悠介が言い終えるのも待たずに、みちるは声を弾ませた。


「えっ…?」


「だって、あんな素敵な庭を作るお母さんが教えてくれたんだもん、聞いてみたいよ!」


「聞いてみたいって…まだおまえの練習途中だろ」


「えー、いいじゃん、ちょっとくらい。けちー」


そうだそうだ、自分を散々虐めておいて。今度はそっちの番だ。みちるは口を尖らせた。


「…ったく、分かったよ。その代わりおまえハナヂ出すなよ?あまりのウマさに」


観念したのか呆れたのか、軽い冗談を交えながら、譜面台に用意していた楽譜をパラパラと捲る。何の曲を弾くのか、悠介はピアノの前に座り直すと、長い指をそっと鍵盤の上に並べた。




そのまま、スゥっと息を吸い込む。



ゆっくりと、力を込めた両の手が、静かに音を紡ぎ出した。




◇◆◇◆◇




二人きりの空間に、悠介が奏でるその音色が、ただ静かに流れている。


そして、彼が弾いているのは、有名なクラシックの曲でも流行りのポップスでもなかった。



(この曲は…)



有名な合唱曲、「believe」。


みちるの大好きな曲の一つだ。



そして、最初に彼が豪語した事は満更でもなかったと思い知る。



悠介が奏でるピアノの音色は、不思議な引力を備えていた。


聞いているだけで晴れやかな気持ちになれる、


ワクワクするような、楽しい気分にさせられる。


そんな音色が、みちるの胸をゆっくりと満たしていった。



きっと、音の強弱や間の取り方が絶妙に上手いのだろう。




気が付くと、自分も歌い始めていた。




◇◆◇◆◇




この曲を初めて歌ったのは、確か中学2年の頃。


先生やクラスのみんなに『歌が上手』って、よく褒められるようになった頃だ。



歌うとすごく良い気持ちになれたし、なんでも出来そうなくらいワクワクして、とても楽しかった。


それが自分の特技だと、胸を張れるのがまた嬉しくて。



ちょっとレベルは高かったけど、青陵学園に有名な声楽部があると知ったのもこの頃だった。


絶対に入りたい、そう思った。




絶対に合格して、声楽部に入って…うまくすれば1年生でもレギュラーになれるかも知れない。



友達も沢山作ろう。そして放課後の練習が終わったら、いつものファーストフードでお茶を飲んで、たわいもないお喋りに明け暮れて…
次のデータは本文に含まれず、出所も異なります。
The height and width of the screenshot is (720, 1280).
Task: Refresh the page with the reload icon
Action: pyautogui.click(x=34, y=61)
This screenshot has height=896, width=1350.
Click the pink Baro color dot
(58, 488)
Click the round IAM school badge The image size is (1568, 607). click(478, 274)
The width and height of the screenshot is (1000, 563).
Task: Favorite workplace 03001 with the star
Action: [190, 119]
夏休みの恒例と言われていた山荘合宿にだって、もちろん参加するつもりだった。降り注ぐ日差しに汗をしたため、延々と続く練習に愚痴りながらも頑張る自分の姿を、幾度も頭の中に思い描いた。



…好きな人とかも出来るのかな?



なんてことも、ふと思ったり。



たわいもない、本当にたわいもないそれはごく平凡な、ありがちな未来予想図。



あの学園に入学した時点で、それは絶対に実現するはずだった。叶うと信じて疑わなかった。


当たり前だと思っていた。



なのに、なのにどうだろう?実際の自分は、訪れたこの現実は…まるで思ってもみない。



出る声はまるで他人。あんなに入りたかった声楽部には入部届けさえ出せずにいる。


胸に抱いていたあるはずの未来はガラガラと音を立てて崩壊し、大勢の友達も、合宿も何も…


あるのはただーー



知り合う筈もなかった先輩と、こんな小さな部屋でふたり、誰にも知られずにこっそりと歌う自分。
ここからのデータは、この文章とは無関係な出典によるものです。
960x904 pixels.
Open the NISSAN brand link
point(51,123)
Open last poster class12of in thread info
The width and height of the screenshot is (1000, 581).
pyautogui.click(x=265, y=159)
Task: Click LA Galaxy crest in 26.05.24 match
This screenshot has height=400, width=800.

(何で…どうしてこんなことになっちゃったんだろう…)


自分は何か、そんなに悪い事をしたのだろうか。学校だって、たまに寝坊はしたけれど、サボった事はなかったし、友達を虐めたりなんて勿論していない。料理は得意じゃなかったけど、食べたお皿は毎回ちゃんと洗っていた。
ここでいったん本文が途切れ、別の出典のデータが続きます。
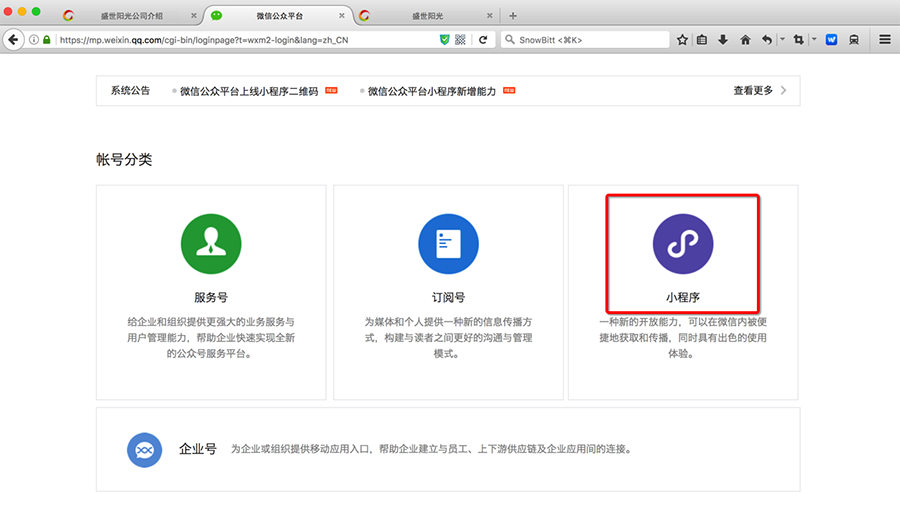The width and height of the screenshot is (900, 514).
Task: Open 微信公众平台小程序新增能力 announcement
Action: pyautogui.click(x=431, y=91)
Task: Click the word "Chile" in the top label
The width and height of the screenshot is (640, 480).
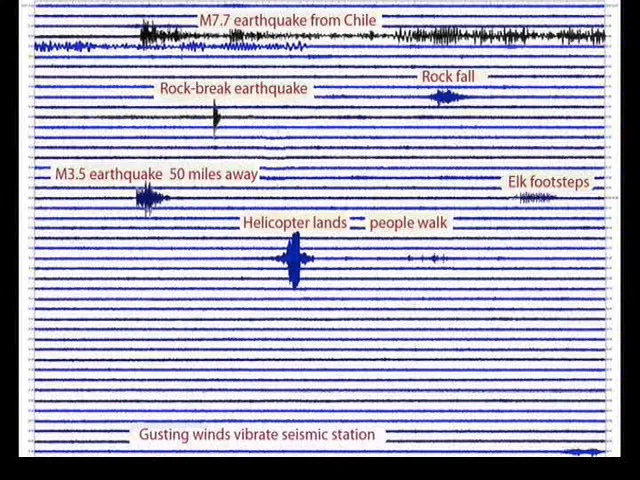Action: pos(358,20)
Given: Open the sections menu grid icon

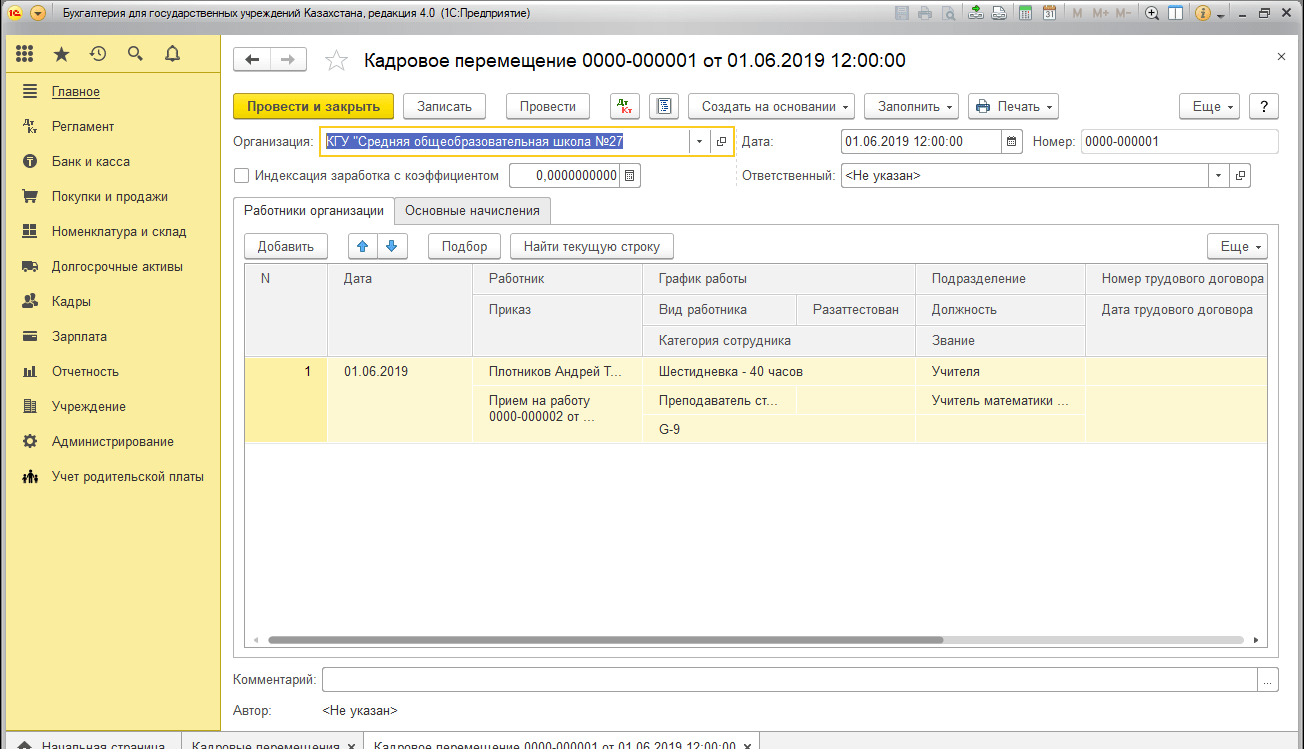Looking at the screenshot, I should [x=25, y=54].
(帰りが遅いからって、お兄ちゃんの分のアイスを勝手に食べてたから?数学の時間、いつもうたた寝してたから?それとも、それとも…)


閉ざされた希望。予想だにしなかった現実。こうなってしまった事に、理由など無い。全ては偶然に起きた事故のようなもの。そんな事は分かっている。けれど、止めることが出来ない。みちるは頭の中で延々と自問自答し続けた。


その思考が全てを支配した時、何かがぐっと込み上げてきて、目頭が強い熱を帯びた。同時に歌を歌っていた喉が詰まりそうになって声を失うーー


(だめ、泣いちゃだめ!)


ギュッと固く目を瞑る。迸りそうになる涙を堪えて、心の中で強く叫んだ。


刹那、みちるの『内なる声』と、『別の声』が重なった。


「信じーてるーっ!」


力強く押された鍵盤は、そのボリュームを一段と増して、小さな部屋いっぱいに響き渡った。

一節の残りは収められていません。